4.5 Spontaneous and Piezoelectric Polarization

A good understanding of the electrical polarization effects at the material interfaces is key to proper device simulation. III-V nitrides are the only III-V materials that show spontaneous polarization $P_\ensuremath{\mathrm{SP}}$. This has been found to increase from GaN over InN to AlN [172] and it also has a negative sign. The reason is an intrinsic asymmetry of the bonding in the equilibrium wurtzite crystal structure. However, mechanical stress also results in polarization, which is then called piezoelectric polarization $P_\ensuremath{\mathrm{PZ}}$. It is negative for tensile and positive for compressive strained AlGaN layers. Therefore, the orientation of the spontaneous and piezoelectric polarization is parallel in case of tensile strain and antiparallel in case of compressive strain. AlGaN layers grown on GaN buffers are always under tensile strain, thus only this case will be further discussed. As both polarizations have the same direction the total polarization is simply the sum:

$$P = P_\ensuremath{\mathrm{PZ}} + P_\ensuremath{\mathrm{SP}}.$$

Further, the total polarization of the AlGaN layer is stronger than that of the underlying relaxed GaN buffer layer. The negative spontaneous polarization of both layers and the negative piezoelectric polarization vector under tensile strain points from the Nitrogen atom towards the nearest Gallium atom along the [0001] axis. Thus, for Ga-faced polarity crystals the total polarization is directed towards the substrate, while for N-faced crystals it is directed towards the surface. It is found that the polarization-induced sheet charge is positive for AlGaN on top of GaN with Ga-face polarity and GaN on top of AlGaN with N-face polarity.

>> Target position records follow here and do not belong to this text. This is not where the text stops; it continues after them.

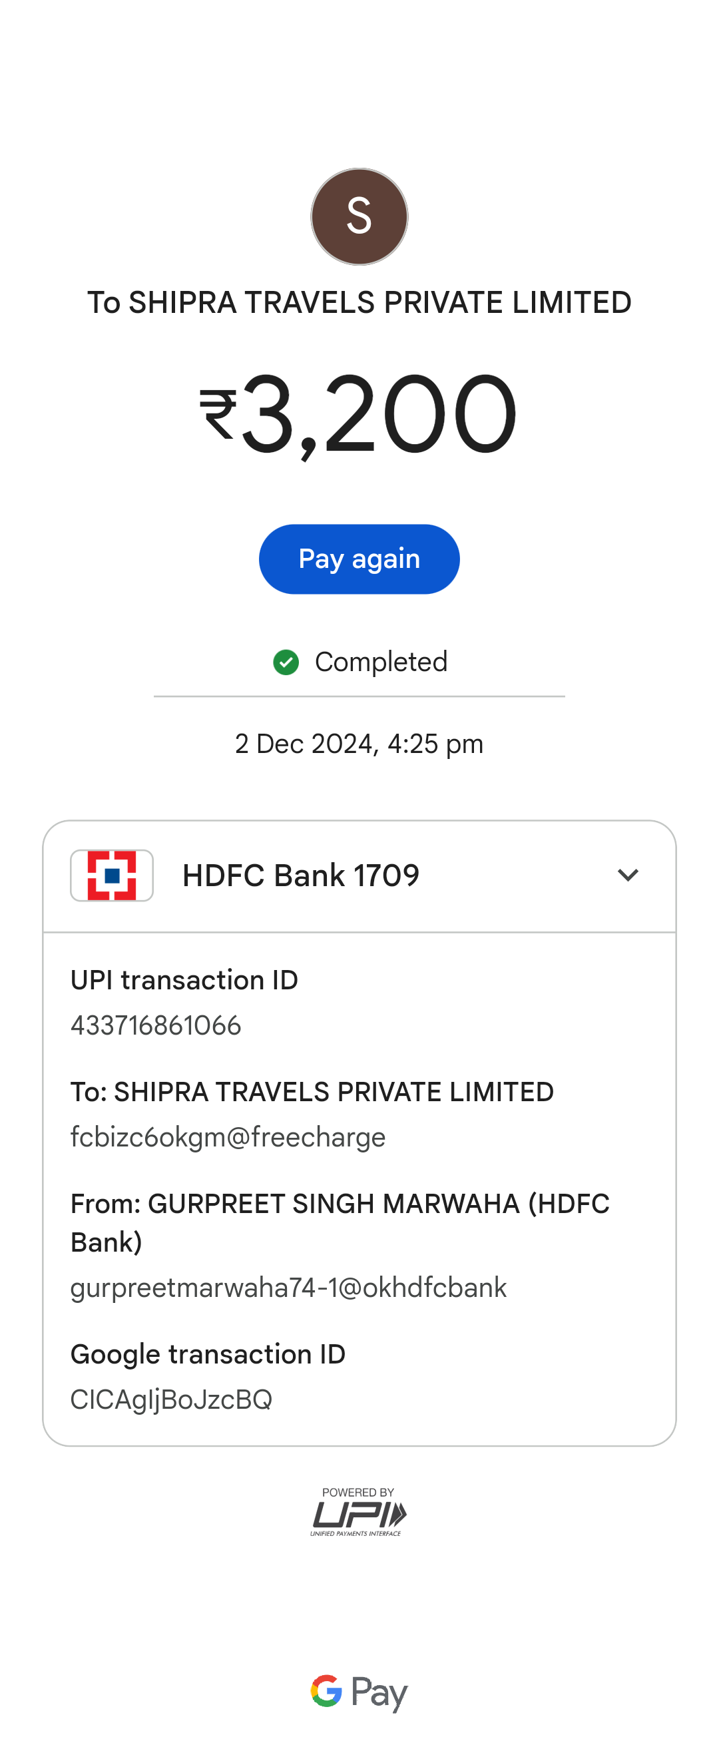The width and height of the screenshot is (719, 1743).
Task: Click the From: GURPREET SINGH MARWAHA line
Action: click(x=340, y=1223)
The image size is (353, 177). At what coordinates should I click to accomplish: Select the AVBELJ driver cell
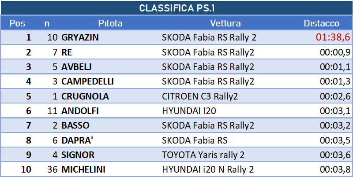tap(76, 67)
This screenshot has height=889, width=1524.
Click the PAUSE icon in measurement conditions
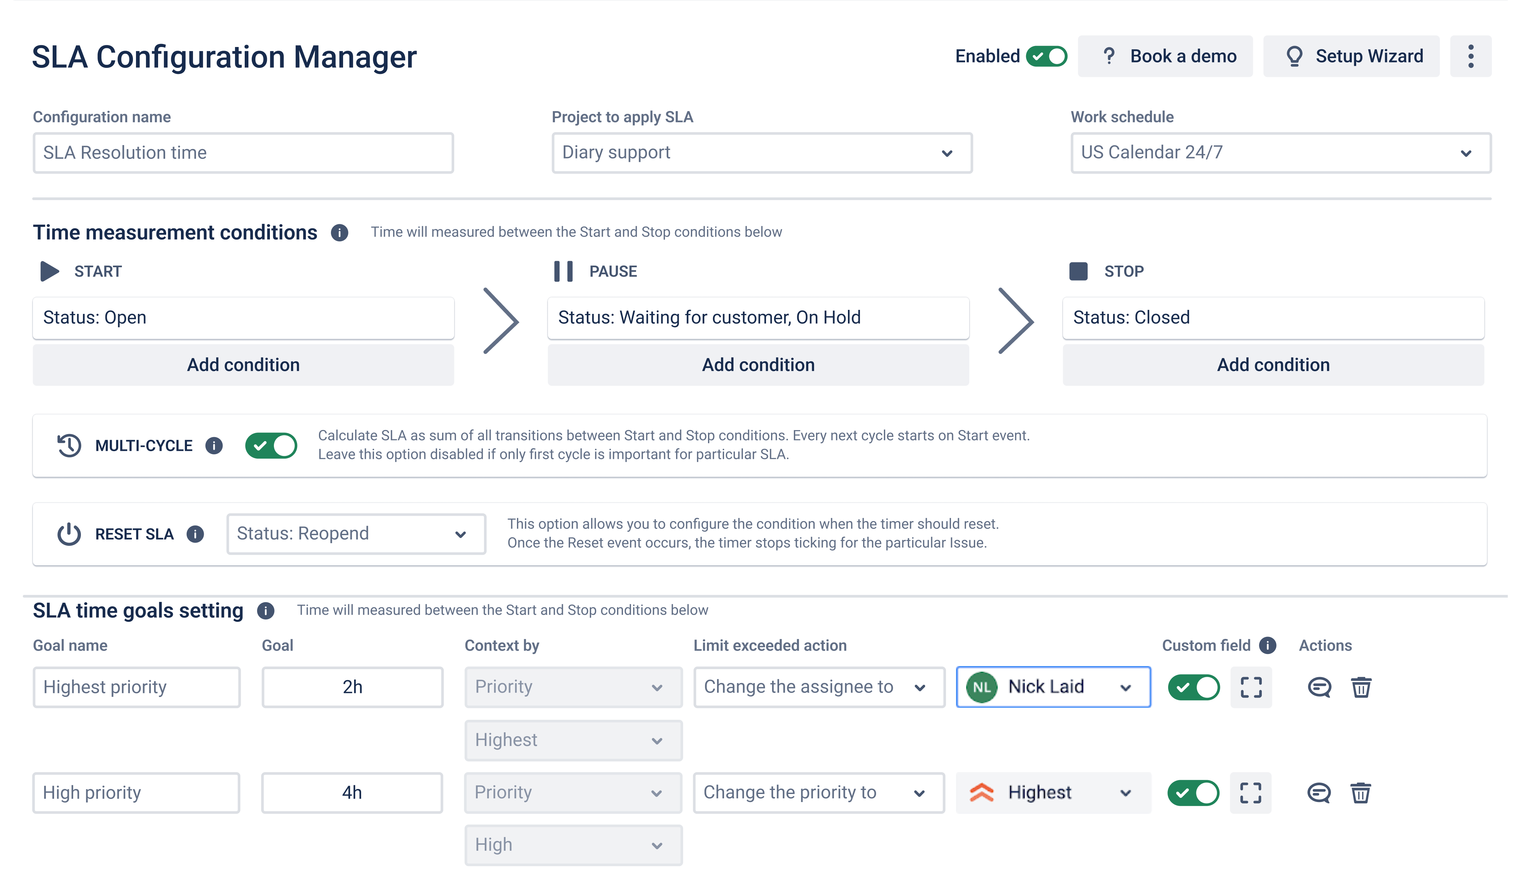(563, 271)
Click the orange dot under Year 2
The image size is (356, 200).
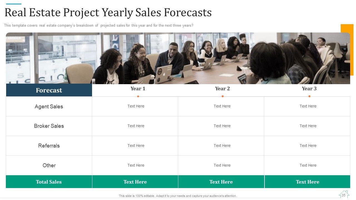(x=223, y=96)
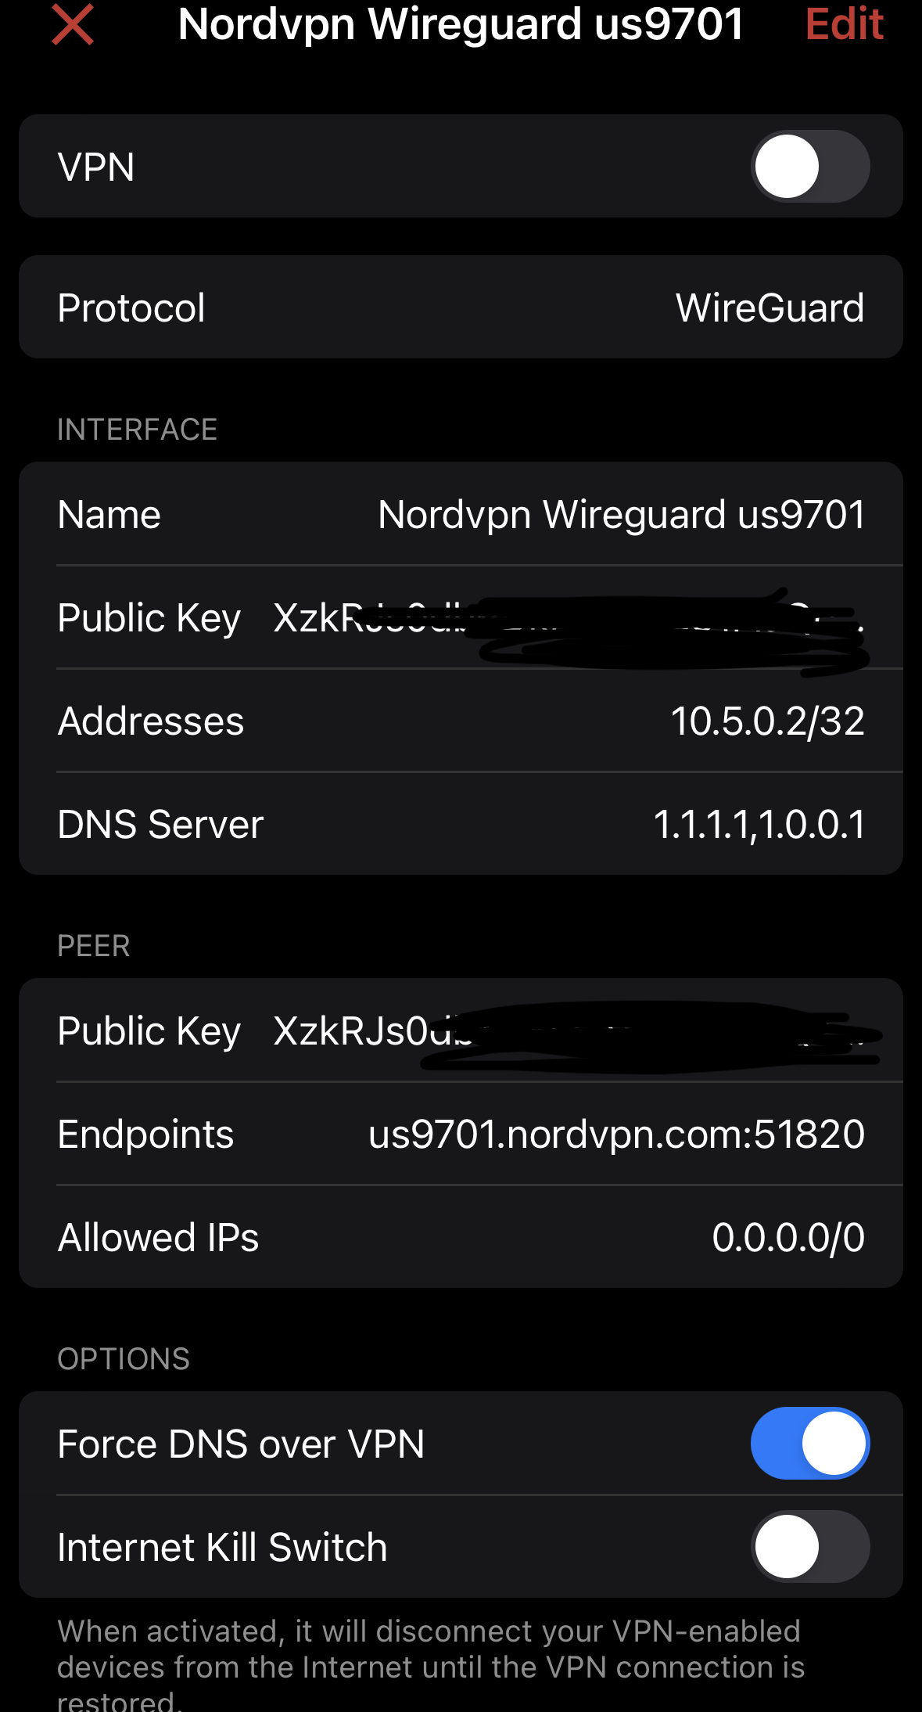
Task: Tap Edit in the top right
Action: (x=844, y=24)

In the following the polarization induced charge at an AlGaN/GaN interface is calculated. Using the provided parameters and the same approach, the polarization for different material interfaces can be determined accordingly.

The spontaneous polarization $P_\ensuremath{\mathrm{SP}}$ at the AlGaN/GaN interface is calculated by [358]:

$$P_\ensuremath{\mathrm{SP}}=P_\ensuremath{\mathrm{SP,AlN}}+P_\ensuremath{\mathrm{SP,GaN}}(1-x),$$

Table 4.13: Spontaneous polarization parameters [C/m$^{2}$].

	GaN	AlN	InN	Refs.
P $\ensuremath{\mathrm{SP}}$	-0.029	-0.081	-0.032	[172]
P $\ensuremath{\mathrm{SP}}$	-0.034	-0.090	-0.042	[359]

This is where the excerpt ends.